Artemisia nesiotica is a rare California species of sagebrush in the daisy family, known by the common name island sagebrush. It is endemic to the Channel Islands of California, found on 3 of the 8 islands (San Nicolas, San Clemente, and Santa Barbara Islands).

==Description==
Artemisia nesiotica is a small shrub growing up to about 50 cm (20 inches) tall and generally rounded in shape. It produces several thin, upright stems from a woody base. The foliage is made up of woolly leaves divided into many thin, flat, threadlike segments.
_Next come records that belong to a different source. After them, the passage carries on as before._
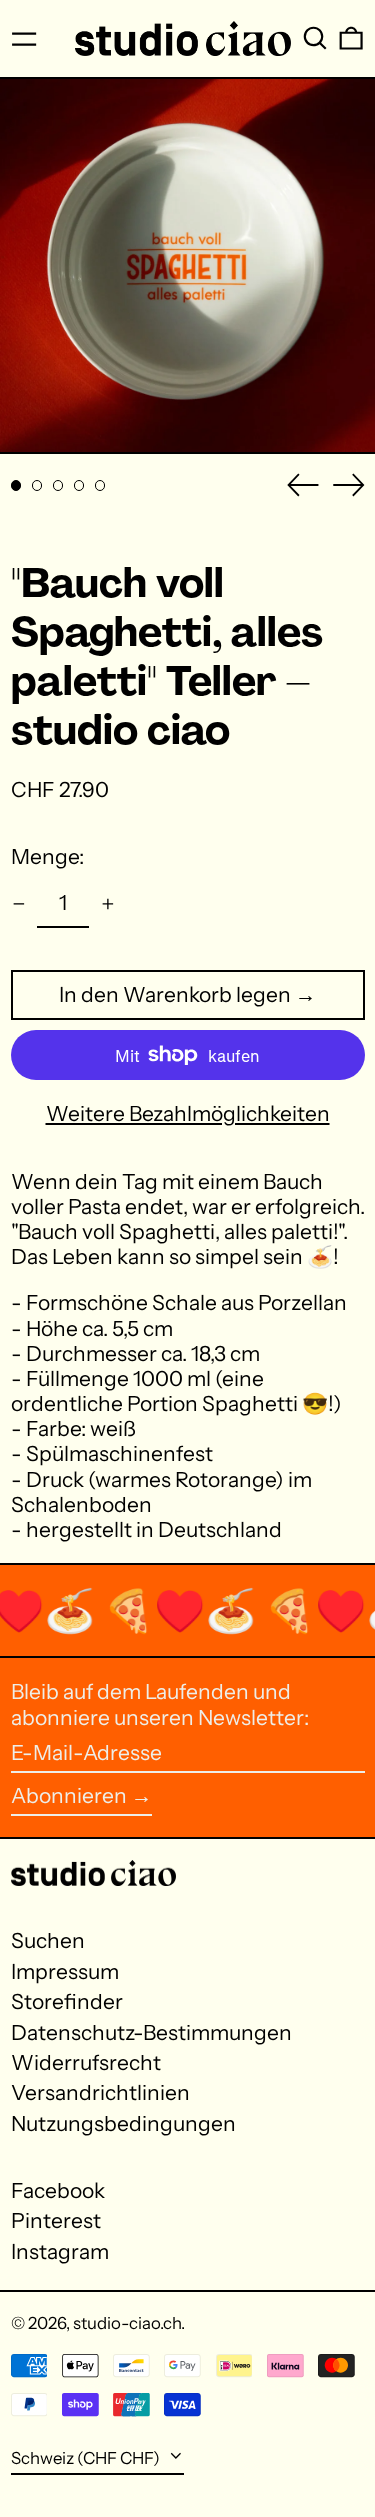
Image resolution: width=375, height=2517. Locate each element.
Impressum (65, 1971)
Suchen (48, 1940)
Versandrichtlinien (100, 2092)
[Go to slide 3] (58, 485)
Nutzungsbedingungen (123, 2123)
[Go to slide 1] (16, 485)
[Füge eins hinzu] (107, 903)
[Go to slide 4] (79, 485)
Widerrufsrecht (86, 2062)
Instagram (60, 2251)
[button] (315, 38)
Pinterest (56, 2220)
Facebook (58, 2190)
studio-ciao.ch (127, 2323)
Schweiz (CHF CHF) (87, 2458)
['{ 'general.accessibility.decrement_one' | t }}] (18, 903)
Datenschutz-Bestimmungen (151, 2032)
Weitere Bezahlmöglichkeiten (188, 1113)
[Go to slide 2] (37, 485)
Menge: (47, 856)
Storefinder (67, 2001)
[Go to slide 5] (100, 485)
The inflorescence is a narrow cluster of several flower heads. The fruit is a tiny resinous achene with a pappus of hairs.

==Etymology==
The earliest name given to the plaint was Crossostephium insulare, coined by Per Axel Rydberg in 1916. In 1935, Philip Alexander Munz declared this to be a variety of Artemisia californica. Peter Raven later wanted to recognize the Channel Island plants as a distinct species within Artemisia, but the name Artemisia insularis had already been used for a Kuril Islands plant in 1936. Hence Raven's new name, Artemisia nesiotica.